Key data for future quantitative report
According to my survey, the average estimate of the short run elasticity was approximately 5% whereas the long run elasticity will be expected to be double or thrice that of the short run. This is because, as a result of the technical shock effects, the price of City bank’s service delivery to the customers will have to be increased by approximately $2 so that the bank does to go at a loss. This action would lead to a decline in demand as more customers will seek another bank that would offer a cheaper option. This is due to the existence of other competitor banking firms that offer the same services at a lower cost in comparison to that of City bank’s. Unlike in the past where City bank monopoly status constrained the customers’ choices, the current emerging bank industries means that City Bank will have to seek oligopolistic status so as not to shut down. In the long run, the bank will have to work under zero profit rates due to the presence of other competitor firms.

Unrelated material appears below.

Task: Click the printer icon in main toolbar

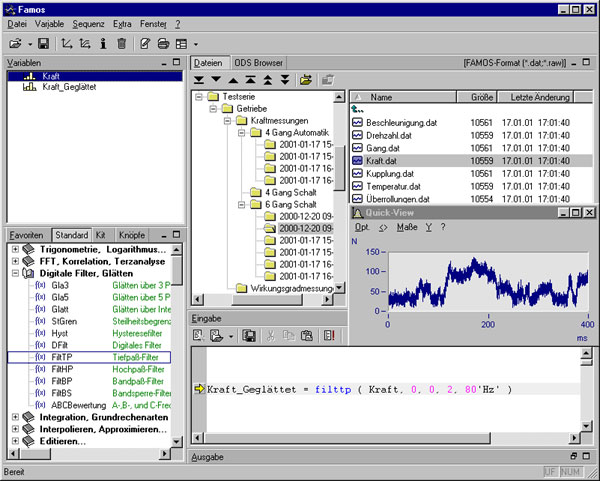Action: click(x=162, y=44)
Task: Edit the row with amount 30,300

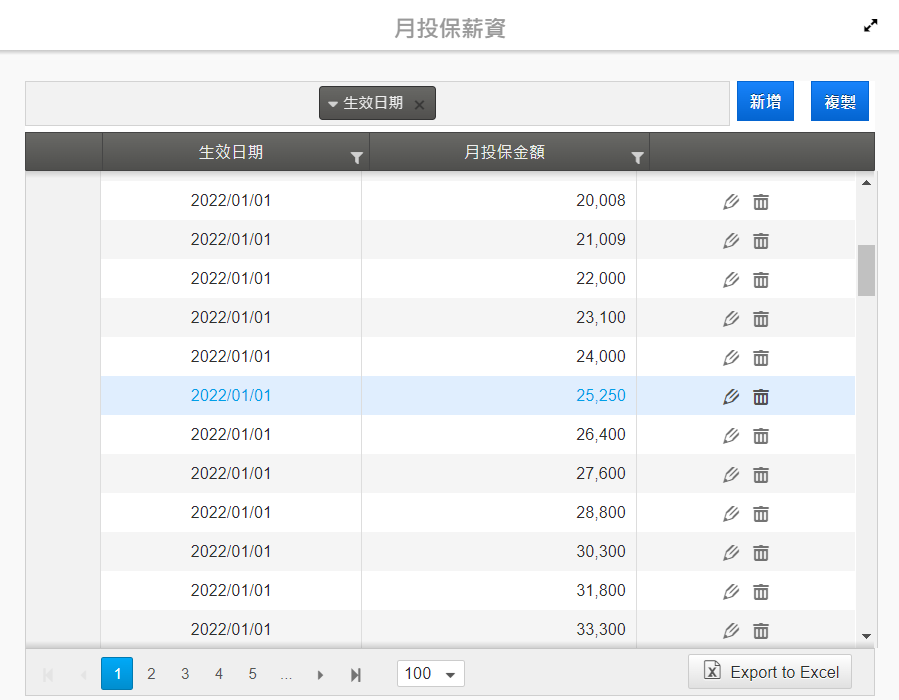Action: tap(731, 553)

In a future quantitative report, other key data that I would collect entail the aspect that over 50% of the bank’s customers will embrace the online digital banking method. However, there will still be a number of customers who would still largely prefer the traditional banking method as opposed to online banking. This is mainly due to some of the imperfections that would be posed by using online digital banking methods. Some of these limitations would probably include online fraud which remains to be a persistent problem with carrying out online transactions (Sheng et al, 2015). This is because, aside from online digital banking attracting customers to perform different online businesses, the development will also introduce and accelerate the growth of computer internet hawkers who will be preying for other peoples’ money. Unlike digital online banking that lacks security; traditional banking methods have higher levels of security that is provided with the availability of different security surveillance cameras that have been strategically placed within banks (Sheng et al, 2015). Due to risks posed by digital banking, some City bank’a customers will still opt for traditional banking services. In addition, the presence of security officers in banking institutions provide the customers with the necessary assurance and confidence of obtaining banking services effectively with no hiccups. Thus, unless the rate of online fraud reduces drastically, then a vast majority of customers will still utilize the brick-and-motor method of obtaining their desired financial banking services (Sheng et al, 2015). Therefore, for a better economic model, City Bank should provide the necessary safety trainings to its customers so that they can keep their money safe from the computer hackers who are always ready to commit fraud (Sheng et al, 2015). In addition, the bank should offer additional safety measures such as providing each customer with a specific PIN or Password where without it, the online bank account would remain inaccessible (Bouwmanet al, 2008). Besides this, City Bank should also collaborate with different online security agencies that would work in handy in curbing internet frauds and also capturing the computer hackers for injustices committed.